Wednesday, April 18, 2007

.S. Defense Secretary Visits Israel During 'Days of Remembrance'

By Kathleen T. Rhem
American Forces Press Service

April 18, 2007 – Defense Secretary Robert M. Gates is visiting this Mediterranean seaside city during a symbolic period, Gates' Israeli counterpart said here today. "We are welcoming you two days after having marked Holocaust Remembrance Day in Israel. We are welcoming you a short time after celebrating the Passover holiday when we read the verse that in every generation our enemies try to destroy us," Defense Minister Amir Peretz said during a joint news conference with Gates at the Defense Ministry's headquarters, the Kirya Defense Complex.

"These are days of remembrance for the Jewish people," Peretz said. "In a week's time, we will celebrate our 59th Independence Day. It is symbolic to me that our meeting is taking place at this time."

Gates said he places great importance on the United States' relationship with Israel.

"I was surprised to learn as I began to prepare for this visit that I was the first secretary of defense to visit Israel in almost eight years," he said. "I think the fact that I have come here in the end of my fourth month as secretary illustrates the importance that I attach to our relationship with Israel."

Today's meeting between the two chiefs of defense focused significantly on the threat posed by Iran. The
leaders and members of their staffs also discussed Syria and the robust U.S.-Israeli military-to-military relationship.

Iranian President Mahmoud Ahmadinejad has said publicly that the Holocaust never happened and that he'd like to see Israel destroyed.

"I would like to underscore the position of the State of Israel, which determines that Iran is a threat not only to Israel but to the entire region and the free world," Peretz said. "This is a problem that concerns your government, the governments of Europe and all the countries of the free world. Iran denies the Holocaust, openly declares its plans and intentions, and we are sure that the free world, led by the United States, will not stand by."

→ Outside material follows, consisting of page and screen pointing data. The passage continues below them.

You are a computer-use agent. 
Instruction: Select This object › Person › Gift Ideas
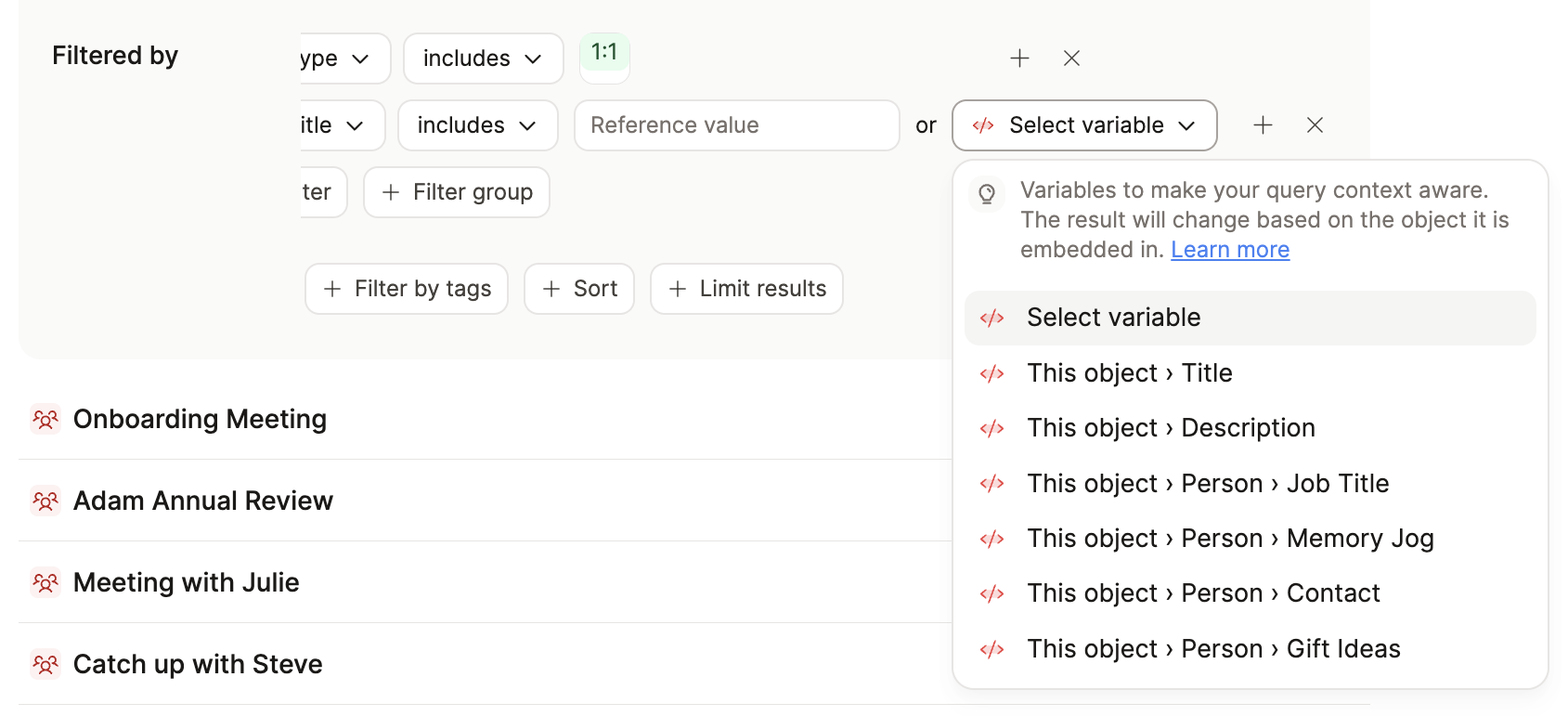pyautogui.click(x=1212, y=649)
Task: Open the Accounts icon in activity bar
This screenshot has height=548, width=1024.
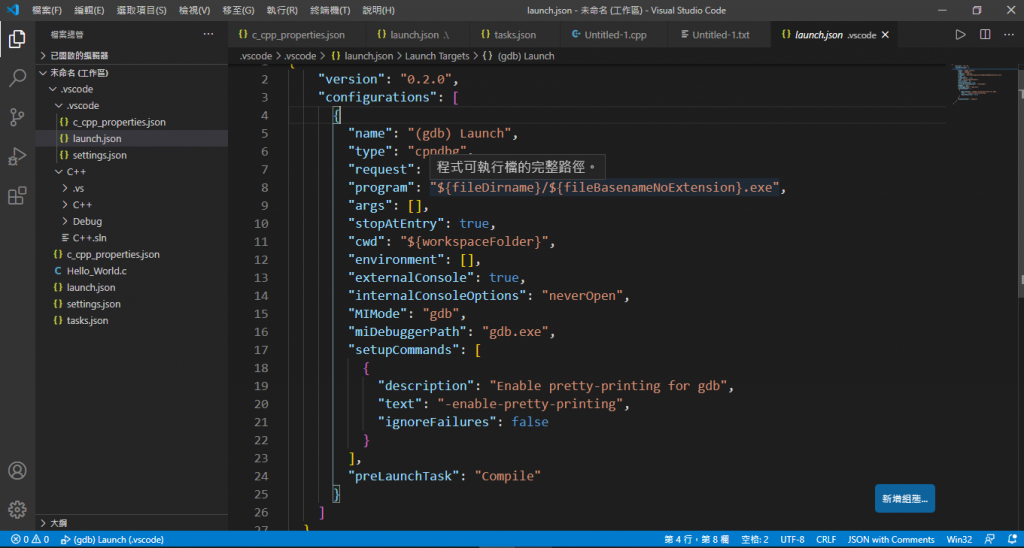Action: tap(17, 470)
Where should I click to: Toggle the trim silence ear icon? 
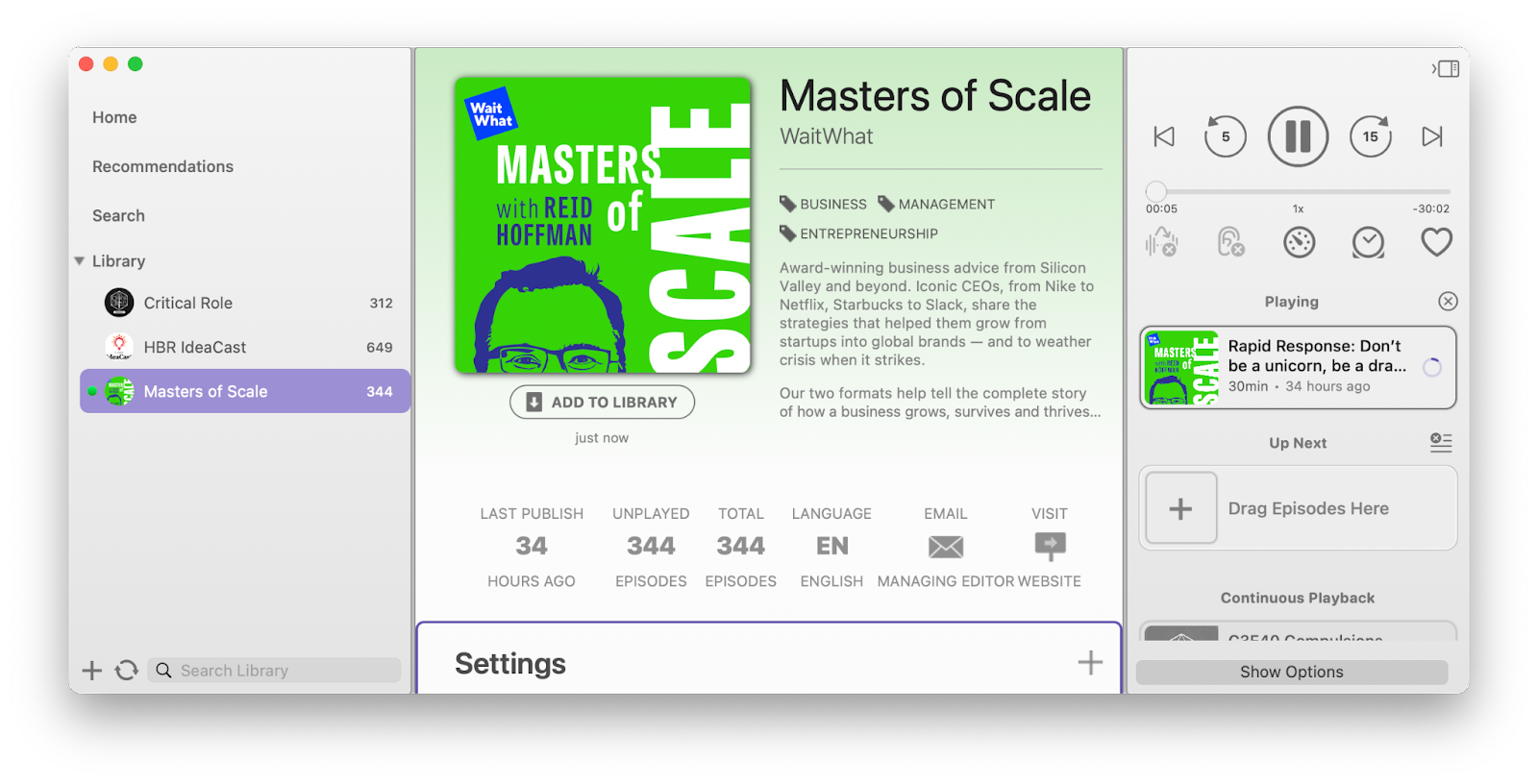coord(1230,242)
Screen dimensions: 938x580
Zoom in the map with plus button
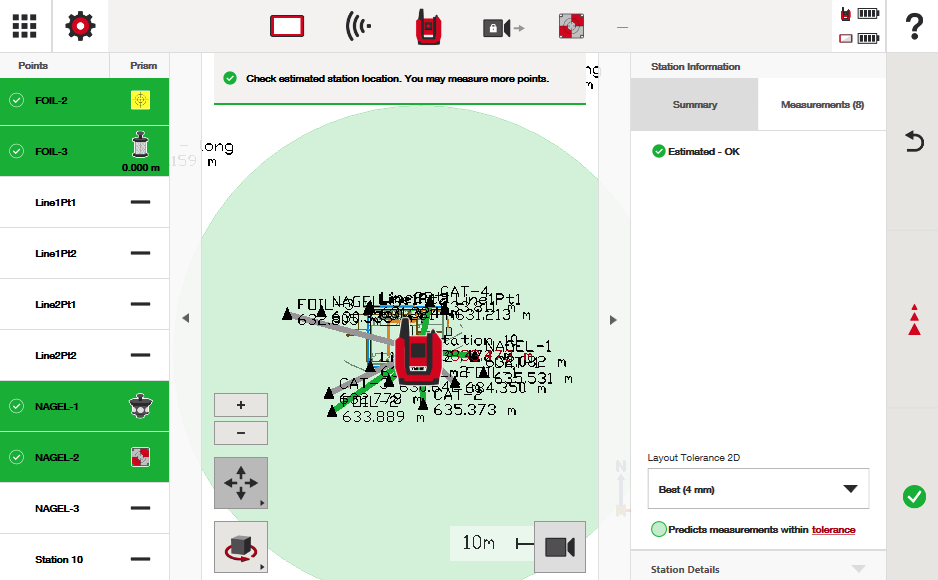[x=241, y=405]
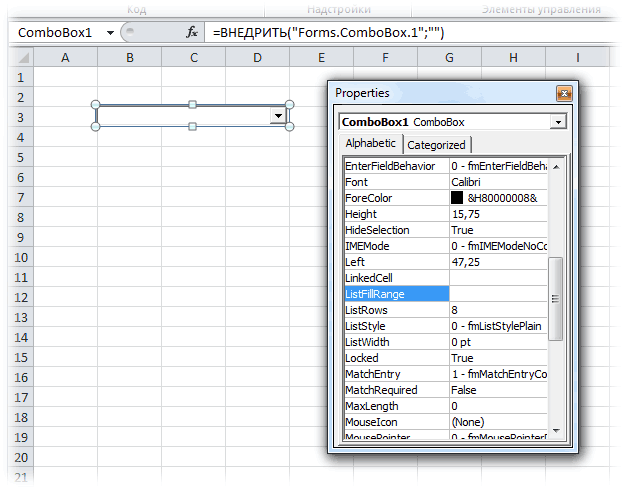624x489 pixels.
Task: Select the ListFillRange property row
Action: (x=395, y=294)
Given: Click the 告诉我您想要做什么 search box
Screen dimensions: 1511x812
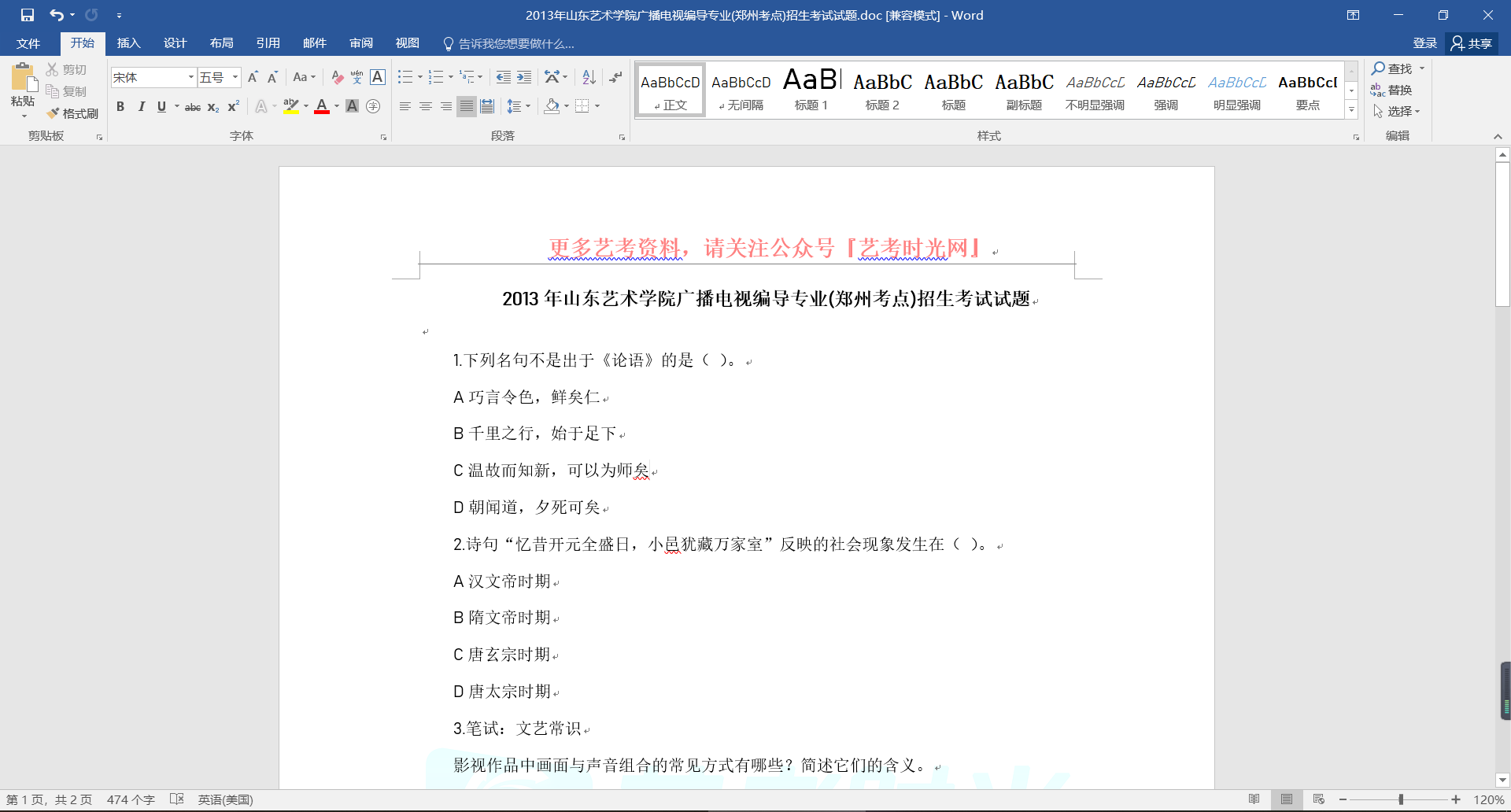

Gates said he stressed during the meeting that diplomacy and economic pressure are the best ways to deal with Iran.

"These things don't work overnight, but it seems to me (diplomacy is) clearly the preferable course to keep our focus on diplomatic initiatives and particularly because of the united front of the international community at this point," Gates said.

Peretz underscored that point, but still left room for other means of dealing with the nation, which President Bush labeled as part of the "Axis of Evil."

"The diplomatic track is preferable, and it must be exhausted, but it is still not able to remove other options from the table," Peretz said.

Gates also discussed Iran in a meeting with Egyptian President Hosni Mubarak earlier today in Cairo, Egypt. In a news conference at Egypt's Presidential Palace, Gates said he and Mubarak spoke of "the desirability of continuing diplomatic and economic measure intended to sway the Iranians to change their policy, their behavior."

In response to a reporter's question, Gates reiterated statements made a day earlier by Joint Chiefs Chairman
Marine Gen. Peter Pace that U.S. officials have discovered Iranian-made weapons in Afghanistan.

Gates said the U.S. doesn't know if or at what level the Iranian government sanctioned supplying arms to Afghanistan. However, he called it "troubling and worrisome that the Iranians may be deciding to counter the efforts of some 42 nations and Afghanistan trying to help the Afghan government establish a strong democratic state, so we'll watch it very closely."

In today's broad-ranging news conference at the Israeli Ministry of Defense, Gates also touched on the situation in Iraq when a reporter asked him to discuss a series of attacks in Baghdad today that killed up to 170 people, according to some media reports.

The secretary reminded reporters that
U.S. military officials have said enemy fighters would step-up the violence in response to the recent Baghdad security plan, which calls for heightened U.S. and Iraqi military presence in the Iraqi capital.

"Today was a horrifying thing," Gates said. "But I think it illustrates another point: These terrorists are killing innocent men, women and children who are Iraqis. They are killing their countrymen, and I think it is important to highlight their efforts to try and disrupt the process of a reconciliation, to try and prove the Baghdad security plan a failure, and we intend to persist to show that it is not."